Wow dat is veel, dat krijg ik echt niet weg hoor! Krijg soms mn ontbijt nieteens weg, meestal begin ik 's morgens met een beschuitje of sneetje brood (niet heel erg vroeg in de ochtend, daar kan ik niet tegen) 's middags 2 sneetjes brood, en 's avonds een bord groente! (Meestal  :Wink: , soms eten we 's avonds natuurlijk ook wel iets makkelijks). Fruit eten ben ik helaas heel slecht in, vind eigenlijk alleen mandarijntjes/sinaasappels lekker. 

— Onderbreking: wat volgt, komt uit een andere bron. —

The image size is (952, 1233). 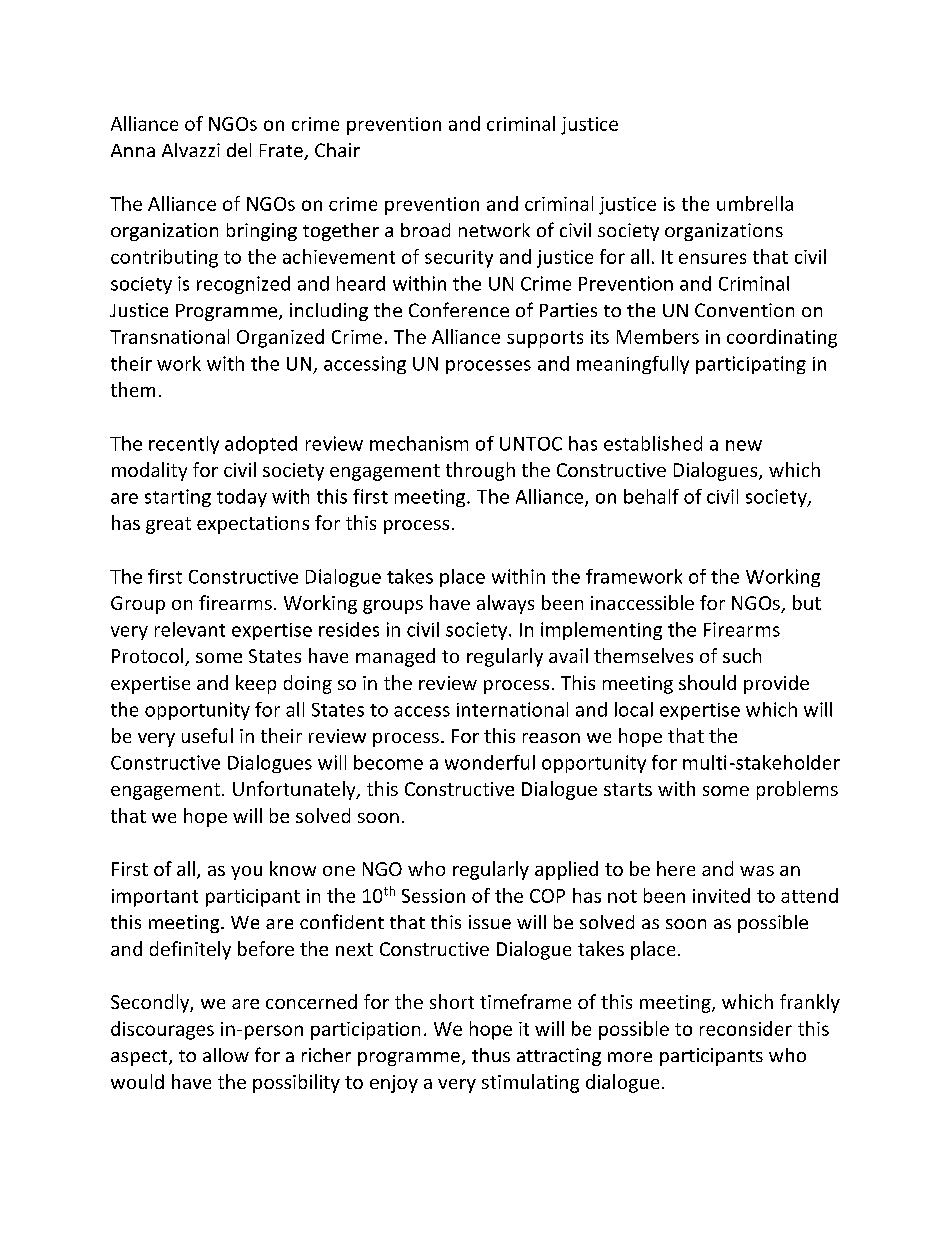 What do you see at coordinates (239, 150) in the page?
I see `del` at bounding box center [239, 150].
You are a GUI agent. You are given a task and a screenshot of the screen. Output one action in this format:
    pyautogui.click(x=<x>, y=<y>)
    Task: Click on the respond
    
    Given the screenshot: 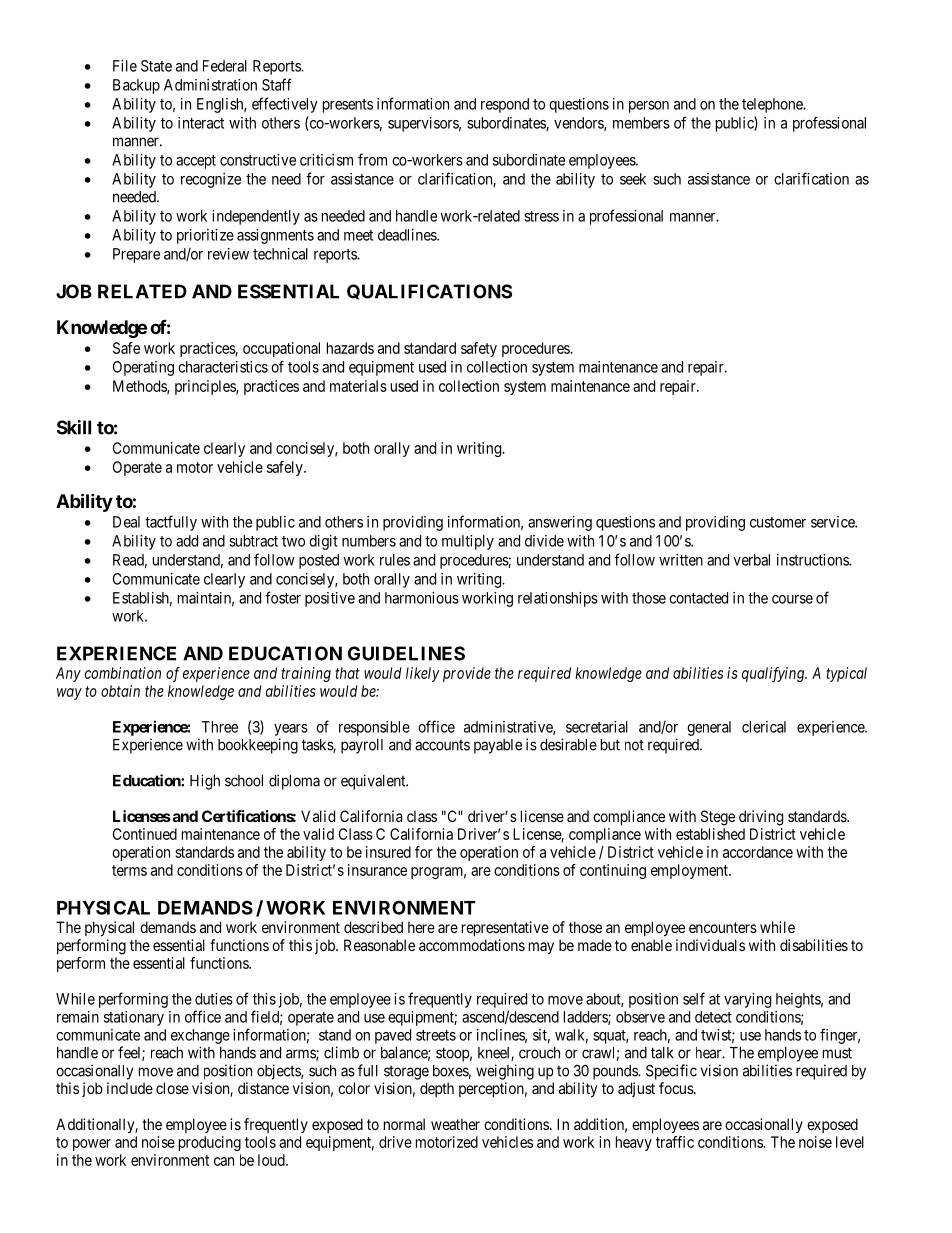 What is the action you would take?
    pyautogui.click(x=505, y=105)
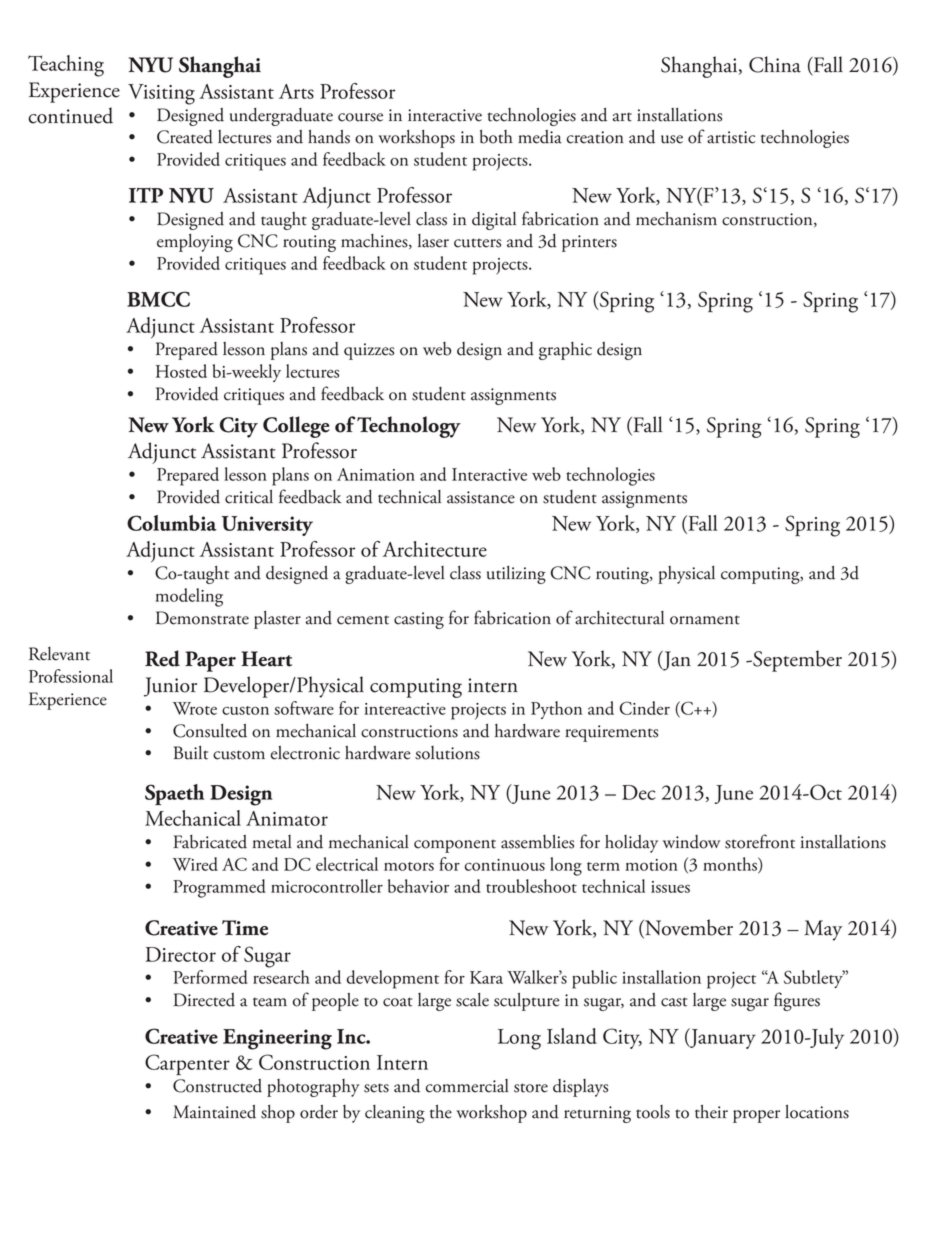 This page has height=1233, width=952. What do you see at coordinates (161, 94) in the page?
I see `Visiting` at bounding box center [161, 94].
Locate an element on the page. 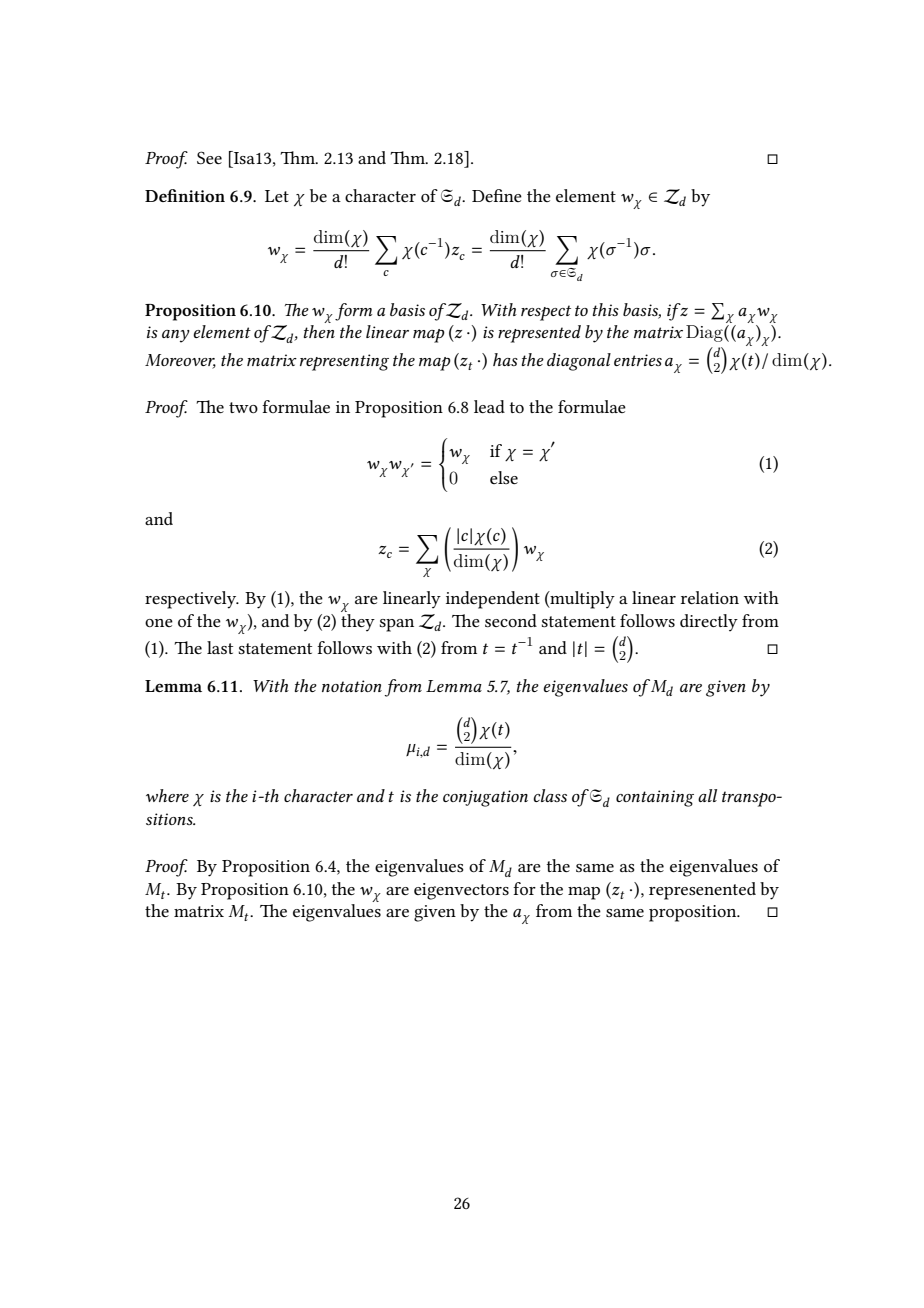  two is located at coordinates (243, 407).
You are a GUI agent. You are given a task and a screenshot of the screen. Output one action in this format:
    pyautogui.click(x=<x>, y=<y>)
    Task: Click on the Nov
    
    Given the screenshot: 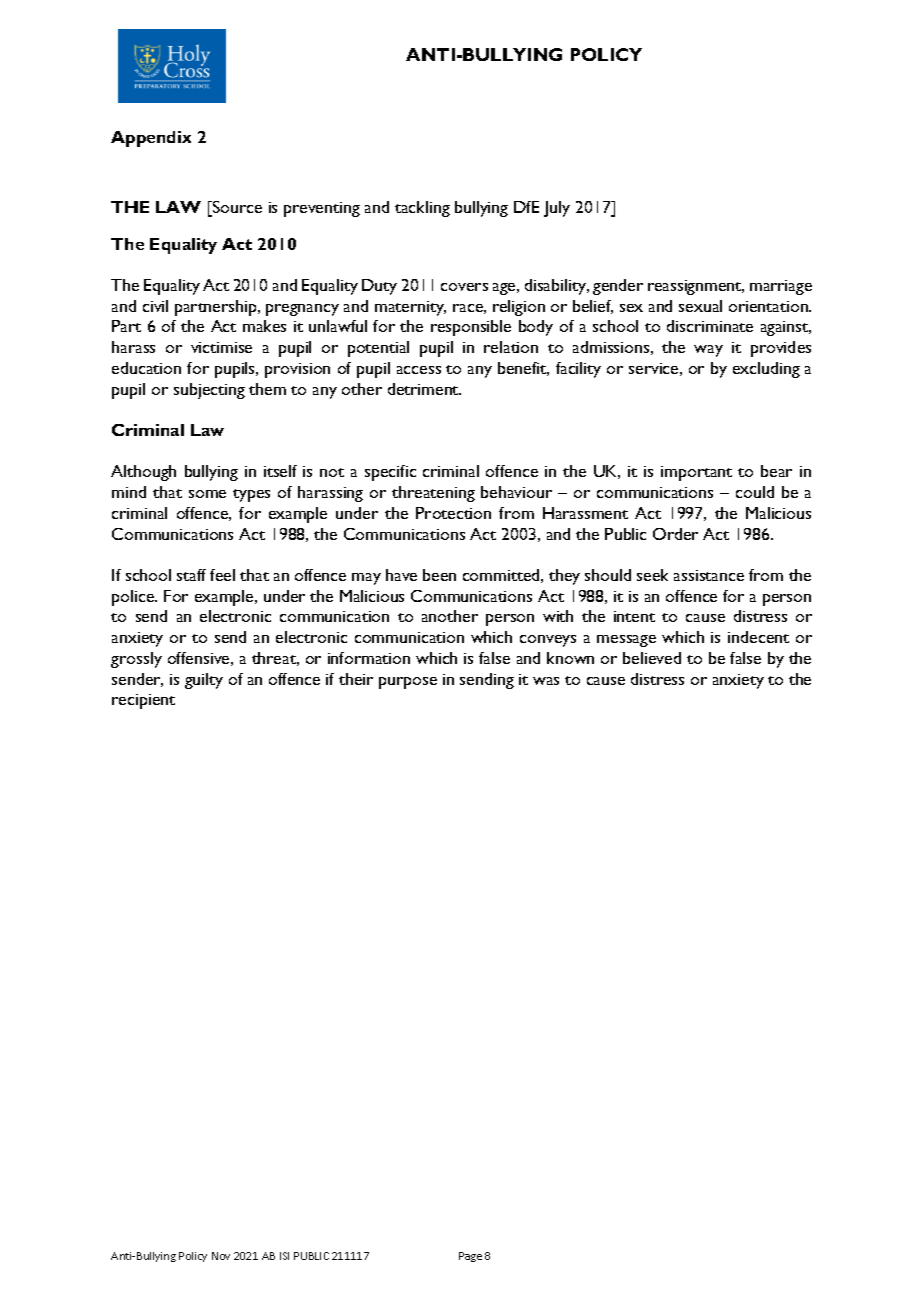 What is the action you would take?
    pyautogui.click(x=221, y=1256)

Zijn er leden met tips hoe je toch genoeg fruit binnen kan krijgen? Appels bijvoorbeeld kan ik ook niet afhappen wegens mn tanden. Heb ook al eens fruitsmoothies geprobeerd, maar vond dat maar een vies zooitje  :Stick Out Tongue:

----------


## dotito

@Syl,

Een fruitslaatje maken,of fruit op een saté stokje steken dat is ook heel smakelijk voor op te eten.

Do :Wink:

----------


## Sylvia93

Thanks voor de tips  :Smile:  ga t een keer proberen!

----------


## Elisabeth9

Hoi Do,

Goede adviezen geef je. ik houd alleen niet van fruit, bah...ha,ha,...maar ik heb nu dus een net perssinaasappelen gekocht zodat ik elke dag probeer om dat te nemen..een handje vol noten klinkt super èn lekker, ik zal het af en toe eens proberen. Water drinken doe ik graag maar het blijft in de winter 1 1/2 liter en in de zomer is 2 liter wel drinkbaar. òòk goed voor de huid èn je velletje....ik probeer weer wat beter op te letten wat ik kook, tjaaa is beter voor onze gezondheid toch? ik doe mijn best, Bedankt Do...
Toedeloe, fijne dag....
Lieve groetjes van Elisa  :Big Grin:

----------


## Luuss0404

@ Elisabeth,
Je kan fruit en groente ook combineren met iets wat je lekker vind zodat je het leert eten of in elk geval binnen krijgt  :Wink: 
Ikzelf doe wel eens fruit door yoghurt heen, heb eens perzikijs gemaakt (naja ik vind perzik dan ook wel lekker), aardbeien of druiven doop ik in chocoladefondue, groente of fruit doop ik in kaasfondue of kaas/kruidensaus dan smaakt het voor mij een stuk beter, heb ik iets leuks gemaakt en krijg ik mijn vitamientjes binnen  :Wink:

----------